Che fare? Per chiudere la forbice tra Renzi e Gentiloni

Che fare? Per chiudere la forbice tra Renzi e Gentiloni

di Sergio Vicario

Da mesi tutte le rilevazioni demoscopiche evidenziano un dato omogeneo: sale il consenso nei confronti del Governo Gentiloni e, in particolare, il gradimento personale nei confronti del Presidente del Consiglio in carica e, contestualmente, calano le intenzioni di voto nei confronti del Partito Democratico che di quel governo è il perno essenziale.

Una forbice che, anziché chiudersi, di fronte ai dati, non omogenei ma inoppugnabili e importanti sulla ripresa, continua ad allargarsi anziché chiudersi.

Secondo gli ultimi sondaggi, il PD rischia di non essere neppure il primo partito rappresentato in Parlamento. I 5Stelle, salvo cambiamenti imprevedibili, sono decisamente in testa nei sondaggi e sono al testa a testa con il PD per il possibile numero di eletti. La coalizione di centro-destra, a trazione Salvini-Meloni, sembrerebbe addirittura in grado di raggiungere la maggioranza assoluta al Senato.

Insomma, parrebbe che mala tempora currunt per il centrosinistra.

Matteo Renzi, forte dell’investitura di quasi 2 milioni di voti raccolti con le primarie del suo partito, continua, anche con più di una ragione, a ricordare che la crescita dell’economia e dell’occupazione sono anche il frutto delle politiche inaugurate dal suo governo, rivendicando così la sua premiership.

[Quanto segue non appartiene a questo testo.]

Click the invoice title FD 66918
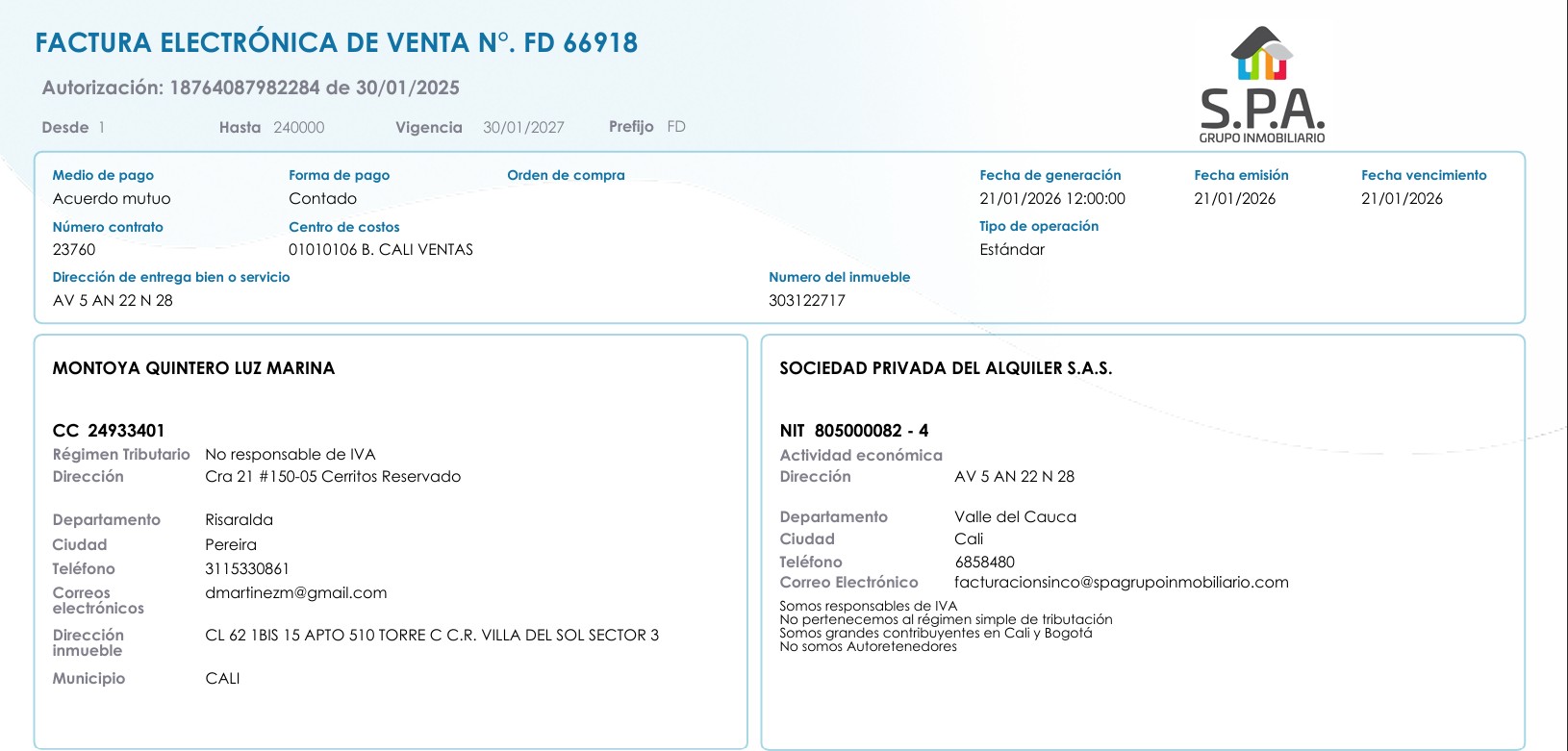This screenshot has width=1568, height=751. click(336, 43)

Romano Prodi, padre nobile del PD ulivista, sabato 17 a Bologna, in occasione della manifestazione organizzata da Insieme, ha rotto gli indugi indicando, invece, come possibile salvatore Paolo Gentiloni.

Si tratta di un pensiero largamente diffuso tra molti militanti del PD e, anche, tra non pochi dirigenti, ma tutti tacciono.

Il pallino è nelle mani di Matteo Renzi, ma anche, direbbe Walter Veltroni, di Paolo Gentiloni. Il quale, da Berlino, dove era andato ad incontrare Angela Merkel per rassicurarla che l’Italia dopo le elezioni avrà un governo stabile e non populista, ha fatto sapere che prima del voto ci sarà una sorpresa.

Par di capire, insomma, che nel rush finale, spunterà un coniglio dal cappello del PD.

I tempi però stringono e il rischio è che il coniglio, alla fine, serva solo per essere cucinato al forno con le patatine.